2023年08月13日 | ⇒ドキュメント回廊

           何かと石川県立図書館が話題になっている。先日も関西に在住する大学時代の友人が金沢にやってきて、リクエストで図書館を案内した。広い吹き抜けの空間に、何重にも円を描くように本棚が配置されている光景を見た友人の第一声が「古代ローマのコロッセオの雰囲気だね」と。コロッセオは円形格闘場と呼ばれ、自身もその言葉を聞いて、高校時代に学んだ「パンとサーカス」という言葉を思い出した。ローマ皇帝は、民衆から支持を得るため小麦を無料配り、演劇や格闘技を盛んに開いた。そのシンボルがコロッセオだった。

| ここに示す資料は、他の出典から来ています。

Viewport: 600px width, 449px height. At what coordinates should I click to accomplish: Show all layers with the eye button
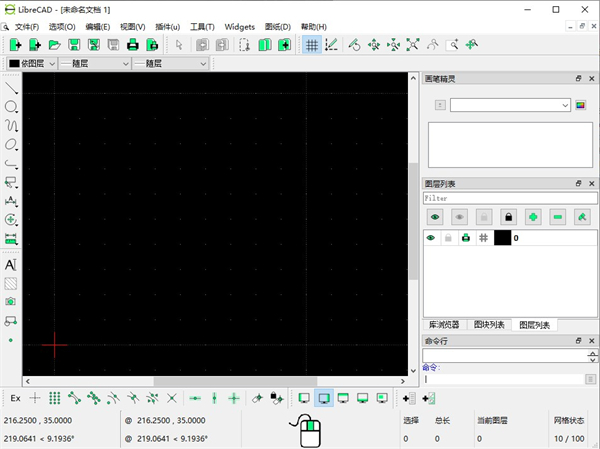tap(435, 216)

           図書館というとこれまで地味なイメージだったが、石川県立図書館のように地域のシンボルのような存在になるかもしれない。

   面白いのは形状だけでなく、従来の図書分類の枠を超えたコンセプトだ。吹き抜けに面して1階から上へと続く360度の円形書架には、12のテーマで7万冊の本が手に取りやすい形で並べられている。たとえば、「自分を表現する」という書架には、絵を描く、音楽を奏でる、写真を撮る、演じるといった芸術関連の本が並ぶ。それは芸術論ではなく、本を手に取って読むことで自らも表現してみたくなるような内容の本だ。司書が選りすぐった本なのだろう。ほかにも「暮らしを広げる」「文学にふれる」「仕事を考える」「体を動かす」などのテーマで本が並ぶ。また、分類別図書の本棚には30万冊が並ぶ。

   それにしても、これまでの県立図書館のイメージとはがらりと変わって「会話ができる図書館」で、おしゃべりができてスマホも使え、場所によっては飲食もできる空間だ。子どもエリアにアスレチック施設も併設されていて、休日には子ども連れの若いカップルの姿もよく見かける。

   円形劇場のような吹き抜け造りなので、東西を結ぶブリッジが閲覧席にもなっている。ここからは館内全体を見渡すことができ、書棚とイスはまるでアート空間だ。そして、館内のいたるところで、石川県内の著名な陶芸家や漆芸家か描いた作品がさりげなく展示されている。

   友人と訪れた日は、夏休みとあって館内に並ぶ閲覧席は宿題に取り組む小中学生や受験勉強の高校生らでいっぱいだった。そして驚いたことに観光バスできた団体客もいた。観光なので滞在時間は短いかもしれないが、図書館に観光客が訪れるという光景には友人だけでなく、自身もある意味で感動だった。